In general, benchmarks need only interact with the Machine objects provided to the benchmark function, which are the machines defined in the environment. These objects allow the benchmark to define the relationships between different containers, and parse the output.


The harness requires workloads to run. These are all available in the workloads directory.

In general, a workload consists of a Dockerfile to build it (while these are not hermetic, in general they should be as fixed and isolated as possible), some parses for output if required, parser tests and sample data. Provided the test is named after the workload package and contains a function named sample, this variable will be used to automatically mock workload output when the --mock flag is provided to the main tool.

Writing benchmarks

Benchmarks define the tests themselves. All benchmarks have the following function signature:

def my_func(output) -> float:
    return float(output)

@benchmark(metrics = my_func, machines = 1)
def my_benchmark(machine: Machine, arg: str):
    return "3.4432"

Each benchmark takes a variable amount of position arguments as harness.Machine objects and some set of keyword arguments. It is recommended that you accept arbitrary keyword arguments and pass them through when constructing the container under test.

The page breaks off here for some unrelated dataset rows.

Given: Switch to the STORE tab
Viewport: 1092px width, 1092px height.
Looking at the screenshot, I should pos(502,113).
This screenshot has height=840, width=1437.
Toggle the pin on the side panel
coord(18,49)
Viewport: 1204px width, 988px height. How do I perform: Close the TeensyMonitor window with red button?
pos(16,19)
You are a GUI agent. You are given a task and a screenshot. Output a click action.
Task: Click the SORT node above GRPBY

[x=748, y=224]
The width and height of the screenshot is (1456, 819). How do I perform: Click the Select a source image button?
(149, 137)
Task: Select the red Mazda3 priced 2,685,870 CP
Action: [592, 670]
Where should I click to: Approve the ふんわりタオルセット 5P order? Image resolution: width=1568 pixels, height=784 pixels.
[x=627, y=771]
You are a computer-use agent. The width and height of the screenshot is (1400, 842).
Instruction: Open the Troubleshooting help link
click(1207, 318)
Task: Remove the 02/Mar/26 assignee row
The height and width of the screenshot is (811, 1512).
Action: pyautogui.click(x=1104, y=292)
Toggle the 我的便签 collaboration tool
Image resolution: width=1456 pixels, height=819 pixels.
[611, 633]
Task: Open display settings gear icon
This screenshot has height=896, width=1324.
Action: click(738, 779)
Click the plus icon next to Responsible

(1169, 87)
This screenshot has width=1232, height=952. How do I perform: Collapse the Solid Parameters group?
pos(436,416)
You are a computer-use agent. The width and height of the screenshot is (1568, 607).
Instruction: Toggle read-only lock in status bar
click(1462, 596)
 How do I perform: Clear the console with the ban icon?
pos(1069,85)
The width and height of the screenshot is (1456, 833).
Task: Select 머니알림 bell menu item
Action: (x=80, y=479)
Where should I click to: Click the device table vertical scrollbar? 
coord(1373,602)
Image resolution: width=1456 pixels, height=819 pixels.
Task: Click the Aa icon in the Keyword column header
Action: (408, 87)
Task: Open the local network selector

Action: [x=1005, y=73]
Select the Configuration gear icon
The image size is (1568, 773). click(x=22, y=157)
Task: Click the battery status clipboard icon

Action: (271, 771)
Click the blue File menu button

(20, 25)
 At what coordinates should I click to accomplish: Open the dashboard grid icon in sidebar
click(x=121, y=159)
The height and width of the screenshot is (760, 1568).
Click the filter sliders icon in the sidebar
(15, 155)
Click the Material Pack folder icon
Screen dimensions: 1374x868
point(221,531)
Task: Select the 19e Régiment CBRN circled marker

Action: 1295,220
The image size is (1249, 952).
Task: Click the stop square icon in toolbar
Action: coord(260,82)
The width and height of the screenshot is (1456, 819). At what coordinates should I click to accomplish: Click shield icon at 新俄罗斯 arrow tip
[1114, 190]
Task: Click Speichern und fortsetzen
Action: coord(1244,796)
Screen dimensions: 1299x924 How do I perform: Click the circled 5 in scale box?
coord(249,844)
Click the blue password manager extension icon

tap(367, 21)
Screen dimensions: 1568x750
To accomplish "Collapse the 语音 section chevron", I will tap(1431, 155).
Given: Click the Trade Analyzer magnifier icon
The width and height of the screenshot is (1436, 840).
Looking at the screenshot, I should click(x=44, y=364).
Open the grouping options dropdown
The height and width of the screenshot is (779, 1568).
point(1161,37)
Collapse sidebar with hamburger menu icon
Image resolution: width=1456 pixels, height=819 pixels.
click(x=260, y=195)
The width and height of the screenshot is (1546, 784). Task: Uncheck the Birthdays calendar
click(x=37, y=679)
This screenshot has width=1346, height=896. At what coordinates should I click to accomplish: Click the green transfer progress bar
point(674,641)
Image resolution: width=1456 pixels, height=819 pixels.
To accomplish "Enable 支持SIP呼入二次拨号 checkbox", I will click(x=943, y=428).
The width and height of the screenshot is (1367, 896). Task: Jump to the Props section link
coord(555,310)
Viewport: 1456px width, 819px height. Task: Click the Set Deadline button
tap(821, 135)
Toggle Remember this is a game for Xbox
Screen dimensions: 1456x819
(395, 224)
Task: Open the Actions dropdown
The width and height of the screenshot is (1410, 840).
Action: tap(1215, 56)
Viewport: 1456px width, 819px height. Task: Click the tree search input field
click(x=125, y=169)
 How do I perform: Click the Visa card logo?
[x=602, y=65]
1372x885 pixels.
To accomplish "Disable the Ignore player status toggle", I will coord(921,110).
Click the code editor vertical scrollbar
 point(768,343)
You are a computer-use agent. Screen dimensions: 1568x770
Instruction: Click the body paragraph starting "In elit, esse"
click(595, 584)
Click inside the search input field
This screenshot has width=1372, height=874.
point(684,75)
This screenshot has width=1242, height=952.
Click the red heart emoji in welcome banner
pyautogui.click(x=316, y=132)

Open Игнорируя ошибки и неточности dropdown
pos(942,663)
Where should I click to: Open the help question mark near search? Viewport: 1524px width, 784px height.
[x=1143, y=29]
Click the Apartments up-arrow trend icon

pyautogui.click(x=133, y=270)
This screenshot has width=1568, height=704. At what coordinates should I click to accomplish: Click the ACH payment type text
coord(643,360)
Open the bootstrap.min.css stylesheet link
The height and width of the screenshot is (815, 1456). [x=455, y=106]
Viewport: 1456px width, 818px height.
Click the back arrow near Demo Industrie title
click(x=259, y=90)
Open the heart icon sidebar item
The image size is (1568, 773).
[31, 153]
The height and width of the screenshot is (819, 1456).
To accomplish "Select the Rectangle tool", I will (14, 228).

To write a new benchmark, open a module in the benchmarks directory and use the above signature. You should add a descriptive doc string to describe what your benchmark is and any test centric arguments.

Generating SSH Keys

The scripts only support RSA Keys, and ssh library used in paramiko. Paramiko only supports RSA keys that look like the following (PEM format):

$ cat /path/to/ssh/key

...private key text...

To generate ssh keys in PEM format, use the -t rsa -m PEM -b 4096. option.